- Born: Blackpool
- Nationality: British
- Style: Shotokan Karate
- Trainer: Keinosuke Enoeda, Hirokazu Kanazawa
- Rank: 2nd Dan

Other information
- Notable club: Liverpool Red Triangle

= Jack Green (karateka) =

British martial artist

Jack Green was one of the first three men in the UK to be graded to black belt in Shotokan karate, an original member of the KUGB, and their first national kumite champion.

==Biography==
Jack Green trained at the Red Triangle karate club in Liverpool, and studied under Hirokazu Kanazawa and Keinosuke Enoeda. In 1966, Green became the third person to pass a grading in the UK for a black belt in Shotokan karate, following Red Triangle clubmates Andy Sherry and Joseph Chialton. Green, alongside Sherry and Eddie Whitcher, was also one of the first to be graded to 2nd Dan in the UK, attaining the rank in 1967 at Crystal Palace.

In 1967, Green won the inaugural KUGB kumite championships.

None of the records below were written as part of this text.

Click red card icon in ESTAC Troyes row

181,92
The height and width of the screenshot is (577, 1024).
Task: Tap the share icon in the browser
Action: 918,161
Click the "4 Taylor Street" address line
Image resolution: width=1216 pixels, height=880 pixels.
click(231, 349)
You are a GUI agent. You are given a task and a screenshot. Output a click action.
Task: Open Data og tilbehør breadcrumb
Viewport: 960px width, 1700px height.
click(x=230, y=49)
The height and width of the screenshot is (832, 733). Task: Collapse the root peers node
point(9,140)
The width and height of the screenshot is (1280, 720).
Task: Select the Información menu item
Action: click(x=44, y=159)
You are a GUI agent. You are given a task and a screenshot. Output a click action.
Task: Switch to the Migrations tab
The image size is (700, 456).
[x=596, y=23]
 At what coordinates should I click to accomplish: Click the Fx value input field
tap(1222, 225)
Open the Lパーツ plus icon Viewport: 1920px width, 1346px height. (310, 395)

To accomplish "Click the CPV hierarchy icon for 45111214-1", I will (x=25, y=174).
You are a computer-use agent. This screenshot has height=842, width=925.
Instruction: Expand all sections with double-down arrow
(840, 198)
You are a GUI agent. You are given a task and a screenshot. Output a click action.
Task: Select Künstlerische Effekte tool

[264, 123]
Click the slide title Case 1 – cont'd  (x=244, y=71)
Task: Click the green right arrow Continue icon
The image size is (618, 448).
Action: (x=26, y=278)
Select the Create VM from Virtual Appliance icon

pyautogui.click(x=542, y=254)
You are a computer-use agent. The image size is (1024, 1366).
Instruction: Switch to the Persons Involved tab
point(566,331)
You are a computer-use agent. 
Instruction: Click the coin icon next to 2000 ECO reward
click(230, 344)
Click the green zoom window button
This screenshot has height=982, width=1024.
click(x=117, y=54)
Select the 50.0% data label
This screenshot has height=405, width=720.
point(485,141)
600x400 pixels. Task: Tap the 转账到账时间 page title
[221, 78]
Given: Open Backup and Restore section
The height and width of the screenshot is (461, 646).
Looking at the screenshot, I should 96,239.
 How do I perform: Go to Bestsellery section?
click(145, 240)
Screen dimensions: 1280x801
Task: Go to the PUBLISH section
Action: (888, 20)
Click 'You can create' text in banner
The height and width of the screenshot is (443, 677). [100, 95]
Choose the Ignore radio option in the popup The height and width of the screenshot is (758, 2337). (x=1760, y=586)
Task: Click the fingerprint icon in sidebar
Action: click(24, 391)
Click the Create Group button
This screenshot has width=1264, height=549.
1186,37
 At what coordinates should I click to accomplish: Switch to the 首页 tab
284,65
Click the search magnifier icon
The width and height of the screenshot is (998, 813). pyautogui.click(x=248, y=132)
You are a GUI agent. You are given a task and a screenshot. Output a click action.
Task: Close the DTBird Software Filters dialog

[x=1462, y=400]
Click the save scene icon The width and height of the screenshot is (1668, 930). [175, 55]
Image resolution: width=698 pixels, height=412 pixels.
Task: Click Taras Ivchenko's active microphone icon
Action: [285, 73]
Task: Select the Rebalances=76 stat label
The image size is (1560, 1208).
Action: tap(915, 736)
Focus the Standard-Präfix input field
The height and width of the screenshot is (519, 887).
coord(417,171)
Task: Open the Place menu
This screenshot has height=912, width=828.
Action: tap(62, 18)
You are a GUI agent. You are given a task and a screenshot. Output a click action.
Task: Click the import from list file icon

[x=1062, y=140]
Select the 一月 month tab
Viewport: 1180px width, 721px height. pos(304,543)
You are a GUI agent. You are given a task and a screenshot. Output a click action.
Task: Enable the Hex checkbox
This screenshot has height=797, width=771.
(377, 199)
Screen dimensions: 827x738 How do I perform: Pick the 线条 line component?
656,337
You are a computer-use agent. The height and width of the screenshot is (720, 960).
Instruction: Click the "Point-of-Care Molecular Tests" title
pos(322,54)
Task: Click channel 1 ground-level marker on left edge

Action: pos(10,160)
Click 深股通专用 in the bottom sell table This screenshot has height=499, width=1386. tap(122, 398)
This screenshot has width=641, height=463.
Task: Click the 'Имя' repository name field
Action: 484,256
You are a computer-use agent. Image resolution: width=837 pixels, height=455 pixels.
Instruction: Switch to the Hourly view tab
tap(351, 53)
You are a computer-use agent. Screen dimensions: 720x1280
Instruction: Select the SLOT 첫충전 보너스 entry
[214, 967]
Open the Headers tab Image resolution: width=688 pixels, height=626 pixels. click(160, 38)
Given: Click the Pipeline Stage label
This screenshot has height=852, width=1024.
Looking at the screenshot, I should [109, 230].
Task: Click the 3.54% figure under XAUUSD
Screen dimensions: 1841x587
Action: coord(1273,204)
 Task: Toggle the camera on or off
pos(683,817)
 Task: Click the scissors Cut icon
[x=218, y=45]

In 1969, he founded the Blackpool School of Karate affiliated to the British Karate Federation. After Green left the club, Ian Smith took over at Revoe Gymnasium. The club then joined Shotokan Karate International under Asano Shiro, and later Kanazawa's 'Kodokai' under Kato Sadashige. Kato later affiliated with the International Japan Karate Association, under Tetsuhiko Asai.